Mets catcher Travis d'Arnaud throws during a spring training workout on  Monday, Feb. 13, 2017, in Port St. Lucie, Florida. Photo Credit: Newsday / Alejandra Villa

PORT ST. LUCIE, Fla. — Dee Gordon, the Marlins’ resident speedster, broke for third base Sunday. He got a bad jump, though, leaving himself vulnerable. An accurate throw by Mets catcher Travis d’Arnaud would have nailed him by five feet.

After all, throws to third base are far shorter than throws to second, and Gordon’s gaffe gave d’Arnaud even more time. As an added bonus, the pitch was high and away, getting him halfway up from his crouch. And with a lefthanded batter at the plate, he had a clear lane to throw.

For a big league catcher, this is baseball’s equivalent of a gimme. But d’Arnaud’s throw sailed into leftfield, well over the head of third baseman Ty Kelly. It was a reminder of the work that still lies ahead as d’Arnaud tries to clean up his throwing woes.

“I’m this close to being exactly where I want to be,” d’Arnaud said, holding his fingers close after the Mets’ 7-5 loss to the Marlins. “It’s just trusting the process now; keep working and I’m going to get it.”

The Mets have a lot riding on the 28-year-old d’Arnaud picking up the pieces from a nightmarish 2016 campaign, one in which he hit only .247, caught just 22 percent of runners and spent a chunk of the year on the shelf.

When the Mets acquired d’Arnaud in the 2012 R.A. Dickey trade, team officials were convinced that they had landed their franchise catcher.

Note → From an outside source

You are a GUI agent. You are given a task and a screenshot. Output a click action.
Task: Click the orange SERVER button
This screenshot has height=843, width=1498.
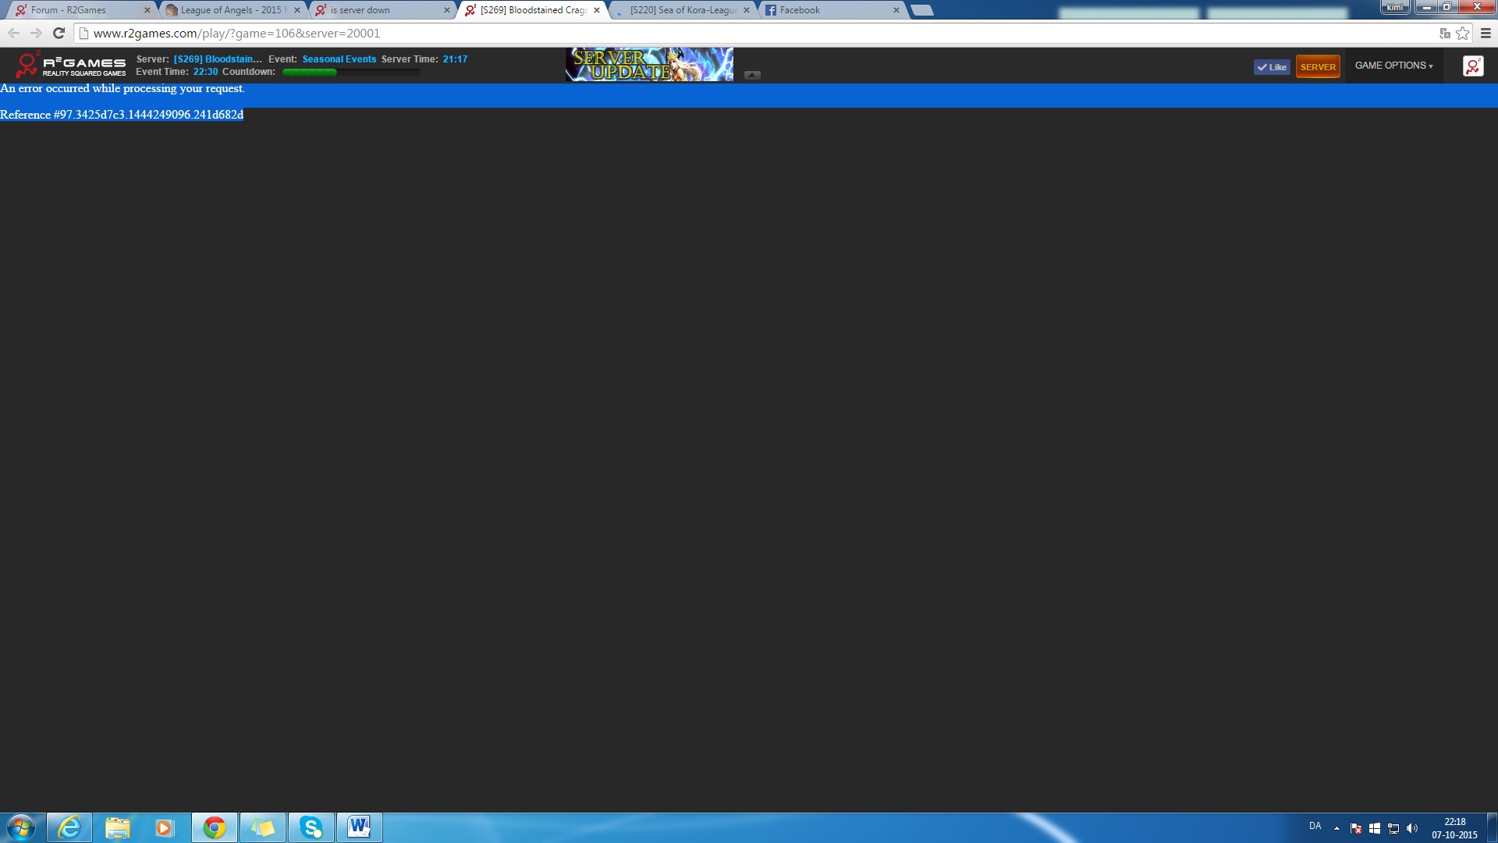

But by season’s end last year, d’Arnaud was backing up Rene Rivera, all after the Mets tried trading for a replacement in Jonathan Lucroy.

Yet the Mets not only stuck with d’Arnaud this offseason but brought in longtime Diamondbacks coach Glenn Sherlock, partly because of his track record of working with catchers.

“I fully expect him to be able to do this,” Sherlock said. “I have confidence in him. We’re going to continue to work every day and continue to improve.”

Offensively, d’Arnaud looks to have turned the page. With a more simplified swing, he’s hitting .324/.410/.559 with two homers. But runners are 7-for-8 on steals against him.

Terry Collins said arm strength has not been a problem, an assertion shared by rival evaluators, who also insist his throwing mechanics are generally clean. But they say he’s still not consistently getting into a throwing position quickly enough.

Part of the issue is as simple as executing a cleaner transfer, which one rival scout said has been a consistent issue all spring. It came up again on d’Arnaud’s errant throw to third base, which he fired even though he did not have a good grip.

“We noticed that I was actually trying to flip it into my hand instead of just getting it out of the glove,” d’Arnaud said of the video review sessions he’s had with Sherlock.

Instead, d’Arnaud said he should be reaching into his mitt with his throwing hand to secure the ball, increasing the chances of a clean transfer. It’s one part of an ongoing challenge.

“We’re trying to create good habits, and that’s something we’re trying to create a good habit with,” Sherlock said. “I have confidence that we can better that.”